[PROVIDED PASSAGE start]
In the first year of our work we organized a Christian Endeavor Society, in which we were able to unite all classes and test the fidelity of professed believers. Out of this naturally grew our church, and on October 4th, 1903, we organized the First Evangelical Congregation church of Guam. Sixty-one names were proposed, but only thirty-one were received, and the other thirty were placed on probation. The probationers are members of the Christian Endeavor society and will be received into the church when they shall have been sufficiently proven. On November 1st was celebrated the first communion service ever held on the island, in which the cup was given to the laity. The service was most impressive and tender. The decorum, solemnity and evident appreciation of the meaning and sacredness of the service filled our hearts with glad surprise. When, with bowed heads and prayerful hearts, the sacred emblems were taken we felt the presence of him who said: Lo, I am with you always, even unto the end of the world; and with joyful thanks-
giving we saw the harvest of many months of prayerful sowing.
Examining the list of members, we find that of those received nineteen were males and twelve were females; one was 72 years old, two were past 60, and one past 50; twenty-three were parents, and all were over 16 years of age. The probationers are mostly young people. The organizing of the church awakened to a new activity the opposition of the priests. On a Sunday shortly thereafter, a Spanish priest, of whom there are three in the island, watched our chapel from a kitchen window near by during the morning service. A man who was known to be interested received from the priest a rude drawing, representing himself and the devil sitting side by side, and under it a legend something like this: This is the kind of company you keep now.
Opposition does not wholly confine itself to words and threats. Our church has been stoned several times during the evening service and also the houses of some of the Protestants, and our people have been attacked and threatened and stoned on the way home from church, but no serious injury has been inflicted. The Governor has placed a guard at the chapel, and we hope there will be no further trouble. During the year the first mission schools were opened in Guam, and their success is, on the whole, encouraging. The day-school in Agana has an attendance of seventeen pupils, and on the missions premises at La Punta we have a boarding-school for boys and girls. There are seventeen in this school. There are others who are waiting to come in as soon a we have better accommodations and more teachers. Our schools have made it evident to us and to others that educational work must constitute the larger part of the missionary service for this island. It is very popular and appreciated, and it enables us to send out a corps of instructed workers who command respect and are able to meet with sound arguments the sophistries of the priests. We have a find company of young people who will soon want to enter our boarding schools.
A Girls Institute and a Boys Industrial Department must soon be added. We have faith in such a work, which can be successfully conducted without a great outlay of funds, and we believe that so conducted it will eventually secure the redemption of this beautiful island over which floats the flag of our own free land. Pray for this island and its interesting people.
[PROVIDED PASSAGE end]
[GIVEN INFORMATION start]
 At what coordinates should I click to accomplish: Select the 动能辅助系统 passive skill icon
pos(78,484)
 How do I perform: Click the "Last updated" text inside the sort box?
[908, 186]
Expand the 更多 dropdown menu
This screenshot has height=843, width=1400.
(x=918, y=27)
[GIVEN INFORMATION end]
[GIVEN INFORMATION start]
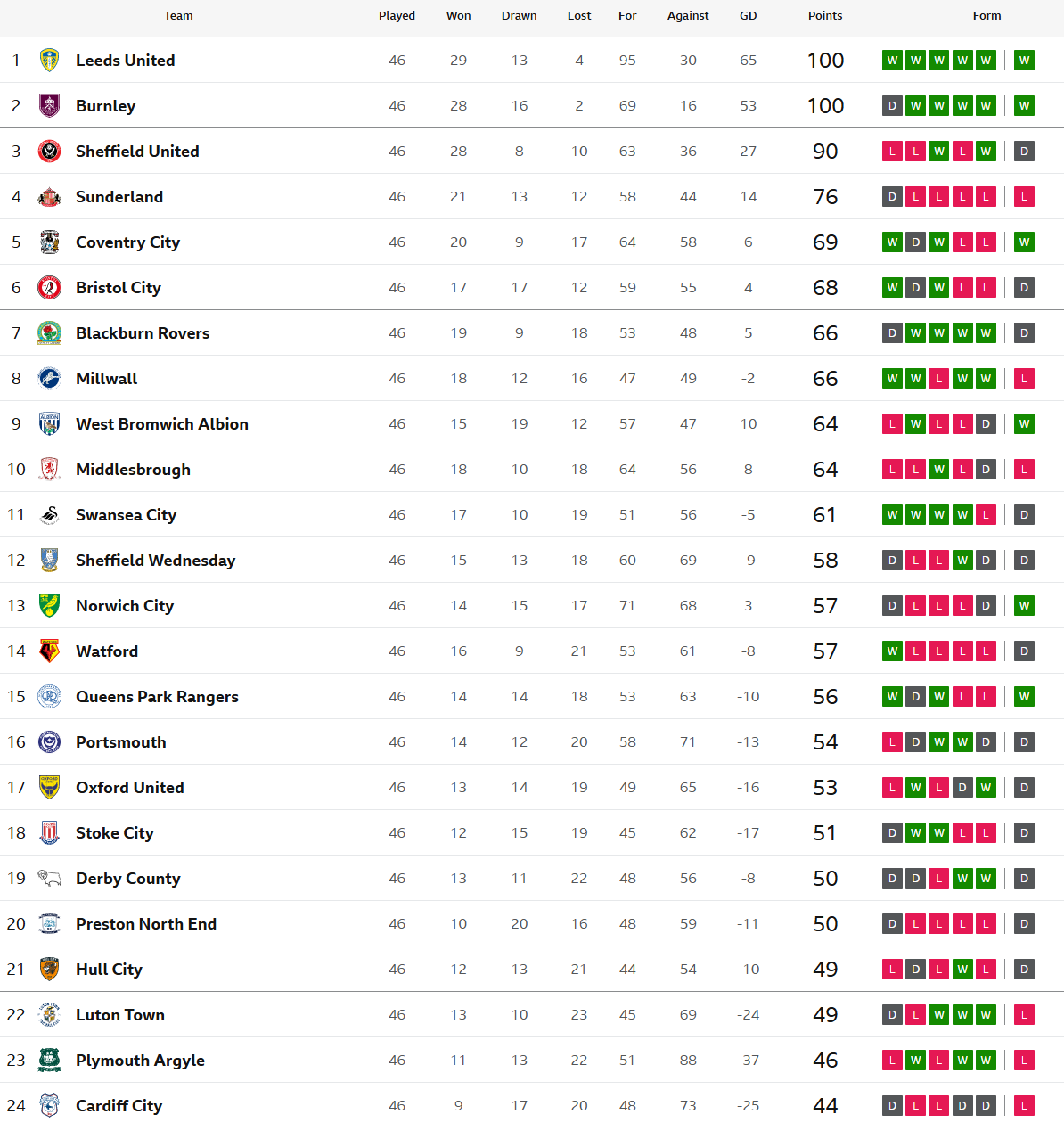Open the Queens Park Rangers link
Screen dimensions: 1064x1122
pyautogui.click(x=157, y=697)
[GIVEN INFORMATION end]
[GIVEN INFORMATION start]
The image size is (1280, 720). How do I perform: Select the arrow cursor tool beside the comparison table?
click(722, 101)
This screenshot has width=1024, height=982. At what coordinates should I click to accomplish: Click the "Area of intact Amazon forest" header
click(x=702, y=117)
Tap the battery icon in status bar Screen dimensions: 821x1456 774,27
[GIVEN INFORMATION end]
◆ WRITTEN EXERCISE
Rewrite the passage on the Guam mission between "Examining the list" and "you keep now.", inclusive, with "drawing" changed to "sketch".

◆ RESULT FOR THIS EXERCISE
Examining the list of members, we find that of those received nineteen were males and twelve were females; one was 72 years old, two were past 60, and one past 50; twenty-three were parents, and all were over 16 years of age. The probationers are mostly young people. The organizing of the church awakened to a new activity the opposition of the priests. On a Sunday shortly thereafter, a Spanish priest, of whom there are three in the island, watched our chapel from a kitchen window near by during the morning service. A man who was known to be interested received from the priest a rude sketch, representing himself and the devil sitting side by side, and under it a legend something like this: This is the kind of company you keep now.